## Given information:
=== Section Start ===

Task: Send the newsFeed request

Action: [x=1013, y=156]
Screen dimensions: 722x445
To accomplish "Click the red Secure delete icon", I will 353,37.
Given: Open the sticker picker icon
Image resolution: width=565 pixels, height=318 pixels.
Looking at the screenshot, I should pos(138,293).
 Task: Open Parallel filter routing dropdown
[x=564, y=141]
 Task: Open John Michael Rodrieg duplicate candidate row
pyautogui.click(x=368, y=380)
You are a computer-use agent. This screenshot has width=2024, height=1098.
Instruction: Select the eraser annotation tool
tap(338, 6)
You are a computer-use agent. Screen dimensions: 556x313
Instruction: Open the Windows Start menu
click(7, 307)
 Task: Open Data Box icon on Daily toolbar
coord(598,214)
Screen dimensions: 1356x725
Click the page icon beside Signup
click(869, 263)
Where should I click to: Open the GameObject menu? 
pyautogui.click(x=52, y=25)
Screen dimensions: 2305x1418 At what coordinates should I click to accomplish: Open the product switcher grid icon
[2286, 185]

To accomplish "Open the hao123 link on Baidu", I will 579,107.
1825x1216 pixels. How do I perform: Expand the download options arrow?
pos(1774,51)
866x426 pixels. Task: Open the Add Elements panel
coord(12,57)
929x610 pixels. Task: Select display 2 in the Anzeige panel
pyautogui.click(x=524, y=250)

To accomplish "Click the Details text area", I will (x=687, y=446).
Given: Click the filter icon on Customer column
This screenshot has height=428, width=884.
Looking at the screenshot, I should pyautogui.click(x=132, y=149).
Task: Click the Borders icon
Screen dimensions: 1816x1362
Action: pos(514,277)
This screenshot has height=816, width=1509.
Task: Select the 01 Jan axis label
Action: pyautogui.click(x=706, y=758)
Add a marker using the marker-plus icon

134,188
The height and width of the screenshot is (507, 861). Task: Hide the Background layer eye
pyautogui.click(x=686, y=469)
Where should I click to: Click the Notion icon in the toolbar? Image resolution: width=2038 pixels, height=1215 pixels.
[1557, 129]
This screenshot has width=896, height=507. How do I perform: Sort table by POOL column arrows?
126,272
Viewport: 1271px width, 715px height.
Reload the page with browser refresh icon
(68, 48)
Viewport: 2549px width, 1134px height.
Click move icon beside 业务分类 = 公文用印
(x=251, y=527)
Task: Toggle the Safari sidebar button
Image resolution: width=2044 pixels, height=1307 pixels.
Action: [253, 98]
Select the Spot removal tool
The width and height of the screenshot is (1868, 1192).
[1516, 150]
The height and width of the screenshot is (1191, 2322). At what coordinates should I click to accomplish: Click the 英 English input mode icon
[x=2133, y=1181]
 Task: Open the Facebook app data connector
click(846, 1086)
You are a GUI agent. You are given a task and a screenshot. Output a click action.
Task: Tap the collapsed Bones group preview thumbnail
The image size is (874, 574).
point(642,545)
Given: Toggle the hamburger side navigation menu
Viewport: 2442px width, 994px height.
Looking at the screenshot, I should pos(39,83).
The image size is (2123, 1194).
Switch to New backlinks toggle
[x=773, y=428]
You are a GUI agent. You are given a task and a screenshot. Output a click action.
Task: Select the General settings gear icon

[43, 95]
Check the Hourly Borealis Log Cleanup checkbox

=== Section End ===

## Instructions for the task:
Above are records; repeat only the lines starting at the line with "Screen dimensions: 1816x1362" and ending at the line with "Task: Toggle the Safari sidebar button", exactly as they appear, both included.

## Result for this exercise:
Screen dimensions: 1816x1362
Action: pos(514,277)
This screenshot has height=816, width=1509.
Task: Select the 01 Jan axis label
Action: pyautogui.click(x=706, y=758)
Add a marker using the marker-plus icon

134,188
The height and width of the screenshot is (507, 861). Task: Hide the Background layer eye
pyautogui.click(x=686, y=469)
Where should I click to: Click the Notion icon in the toolbar? Image resolution: width=2038 pixels, height=1215 pixels.
[1557, 129]
This screenshot has width=896, height=507. How do I perform: Sort table by POOL column arrows?
126,272
Viewport: 1271px width, 715px height.
Reload the page with browser refresh icon
(68, 48)
Viewport: 2549px width, 1134px height.
Click move icon beside 业务分类 = 公文用印
(x=251, y=527)
Task: Toggle the Safari sidebar button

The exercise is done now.